As the "game board" consists of a graph with individual styling and interaction, yFiles for HTML offers all the necessary tools we needed. Most of the core game logic was implemented on the first day using default styles and a hand-coded graph. We also added a "manual agent" that lets the player control the robot with mouse clicks — great for debugging and learning the game.

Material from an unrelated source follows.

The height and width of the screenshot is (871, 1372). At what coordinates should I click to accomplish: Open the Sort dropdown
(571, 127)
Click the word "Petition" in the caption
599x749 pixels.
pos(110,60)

On the second day, we added win conditions and checkpoints, a simple level designer, and started refining the UI. The level designer exports the levels to JSON and we customized the yFiles snapping feature and especially the circular snapping to arrange the planets nicely. The AI coding agent Junie helped us to create dynamic styles with CSS animations for the planets which replaced our initial default styles. We also added a weak agent implementation that players can test against. It uses very simple heuristics to capture nodes and mostly moves through the graph at random.

Intermediate styling RobyGraph

On the third day, we continued making the game look beautiful and implemented a deployment process so the game runs in the yFiles Playground. We also polished the API that players and their agents use.

RobyGraph Playground

On the final day, we polished the UI, wrote this blog article, added the optional "paint tank" module, and designed several levels.

We are proud of what we've accomplished in such short time.

Design Philosophy: A Universe of Gentle Strategy

In crafting RobyGraph, our primary goal was to move away from typical combat and warfare tropes, presenting a strategy game that is charming, non-aggressive, and purely competitive. We've meticulously designed a universe where conflict is replaced by playful rivalry and strategic resource collection.

The RobyGraph Nebula

The RobyGraph Nebula

The setting is a vibrant, peaceful corner of the cosmos—the RobyGraph Nebula. This isn't a battlefield; it's a cozy, connected network of celestial bodies:

  • Nodes as Planets & Stars: The circular nodes in the graph are central to the game. When neutral (unclaimed), their design evokes the twinkling mystery of distant stars. Once claimed by a team, they transform into brightly colored, hospitable planets.
  • Galaxy Color Palette: Our color choices are directly inspired by nebulae and the night sky. We use deep, rich galaxy colors (like cosmic blues, stellar purples, and vibrant nebulae reds) to maintain a visually stunning, space-themed aesthetic that feels otherworldly and non-terrestrial.

The RobyGraph process

Meet the Agent: RobyGraph The Elven-Bot

  • Half-Robot, Half-Elf: Our agent combines the precision of a robot with the whimsy and gentle nature of an elf. This design choice immediately signals the game's peaceful tone.
  • The Friendly 'Tag': Our Elven-Bot doesn't fight or destroy. Its primary action is to claim paths and nodes for its team, which it does with a cute spray bottle. This action is framed as "tagging" or "decorating" the planets with their team's colors, reinforcing the idea of a peaceful contest rather than a hostile takeover.

The entire design ensures that RobyGraph is not about destroying opponents, but about outsmarting them in a beautiful, non-violent, star-studded arena

It's a sweet race to victory!

Play now!

About the RobyGraph project

RobyGraph was successfully developed within a short timeframe, achieving its goal of creating a simple yet strategically deep graph-based game.The system requires AI agents to apply complex graph algorithms and resource management to secure nodes and capture checkpoints. Critically, the design achieved a balance by framing the competition under a "Gentle Strategy" philosophy, making it an appealing, non-violent contest of wits.

RobyGraph is now fully deployed and ready as an engaging platform for competitive AI testing.